Last night, I saw my lab for the first time in person. We were all (but one) fully vaccinated and we stayed outside.
I was surprised at the grief I felt when they left. We’ve had a really productive lab this year, even though we have only seen each other as Zoom blocks every week since August. To see them in person was delightful. It was like seeing my family again. But three of them are graduating and I don’t want them to go. It physically hurt when they left and that shocked me. I have to ponder this in terms of my two decades plus of research on online groups but that’s not the really surprising thing that happened last night.
The surprising part was talking about how many TikTok videos that we’ve all seen. Early in my research, I argued that as TV became more Balkanized through cable, we no longer believe that we all spend time with our Friends on Thursday night. We no longer gathered around the water cooler on Friday to talk about the latest episode. Virtual communities allowed us to move across time and space to interact with like minded others. And as long as those virtual communities overlapped with our local communities, we could increase social capital.
Skip forward two decades to TikTok. TikTok feels very individualized. Our likes of other’s videos creates our own curated play list, which becomes something of a cross between TV, YouTube, and Instagram. We watch on our own based on our own peculiar likes and interests. But what has been surprising to me is how many of the same TIkToks my lab and I have all seen:
Dawn the British woman who tried Ranch Dressing; ADHD TikTok; Le dollar Bean Tiktok; Witchtok; The older woman playing drums; And then just a variety of songs, sayings, and dances that nearly everyone in my entire lab has seen.

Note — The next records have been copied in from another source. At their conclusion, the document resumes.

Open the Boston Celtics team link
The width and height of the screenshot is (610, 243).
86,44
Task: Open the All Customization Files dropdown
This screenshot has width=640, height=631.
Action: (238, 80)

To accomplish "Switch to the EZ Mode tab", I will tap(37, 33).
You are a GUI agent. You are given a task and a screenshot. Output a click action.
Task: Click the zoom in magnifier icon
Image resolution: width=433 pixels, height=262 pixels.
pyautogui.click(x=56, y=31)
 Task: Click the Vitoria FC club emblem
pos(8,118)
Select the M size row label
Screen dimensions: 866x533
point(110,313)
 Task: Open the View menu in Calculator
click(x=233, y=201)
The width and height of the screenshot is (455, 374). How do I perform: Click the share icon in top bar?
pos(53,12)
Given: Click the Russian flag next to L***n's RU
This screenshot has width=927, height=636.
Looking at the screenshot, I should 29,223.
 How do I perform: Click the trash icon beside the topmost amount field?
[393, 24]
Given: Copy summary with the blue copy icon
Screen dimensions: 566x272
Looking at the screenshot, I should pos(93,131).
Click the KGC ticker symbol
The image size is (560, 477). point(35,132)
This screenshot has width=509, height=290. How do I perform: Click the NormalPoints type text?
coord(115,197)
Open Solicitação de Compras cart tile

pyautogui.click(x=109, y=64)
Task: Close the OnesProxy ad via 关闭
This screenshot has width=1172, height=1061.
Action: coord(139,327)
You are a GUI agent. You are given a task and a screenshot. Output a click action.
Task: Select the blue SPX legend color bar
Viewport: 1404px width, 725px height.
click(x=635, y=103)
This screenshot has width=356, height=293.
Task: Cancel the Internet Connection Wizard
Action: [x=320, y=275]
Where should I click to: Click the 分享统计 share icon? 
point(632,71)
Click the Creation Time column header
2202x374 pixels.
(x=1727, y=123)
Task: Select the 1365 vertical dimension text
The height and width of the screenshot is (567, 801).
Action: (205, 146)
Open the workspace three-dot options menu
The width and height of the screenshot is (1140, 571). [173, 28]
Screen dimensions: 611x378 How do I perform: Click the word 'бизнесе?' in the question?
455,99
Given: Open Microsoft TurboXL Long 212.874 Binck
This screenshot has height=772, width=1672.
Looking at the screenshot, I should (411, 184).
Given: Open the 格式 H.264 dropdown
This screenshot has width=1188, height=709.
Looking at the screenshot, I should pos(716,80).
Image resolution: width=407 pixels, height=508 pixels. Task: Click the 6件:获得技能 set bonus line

It’s the first time since before cable TV and after Netflix and that ilk that we share a media consumption. There are other things that happen on TikTok that encourage community (replying to others, following others, getting in on sound, video, or lipsynch trend) that increases community. But I’m surprised how much we share in what we’ve seen.
Tiktok has problems. Obviously, they are there to make money and they allow vaccine and election information to be widely shared, even when it goes against community standard.
But it strikes me that few people I know watch Doctor Who. And a lot of people have seen Dawn try Ranch dressing and might have started dipping a few more things in their Ranch dressing, too.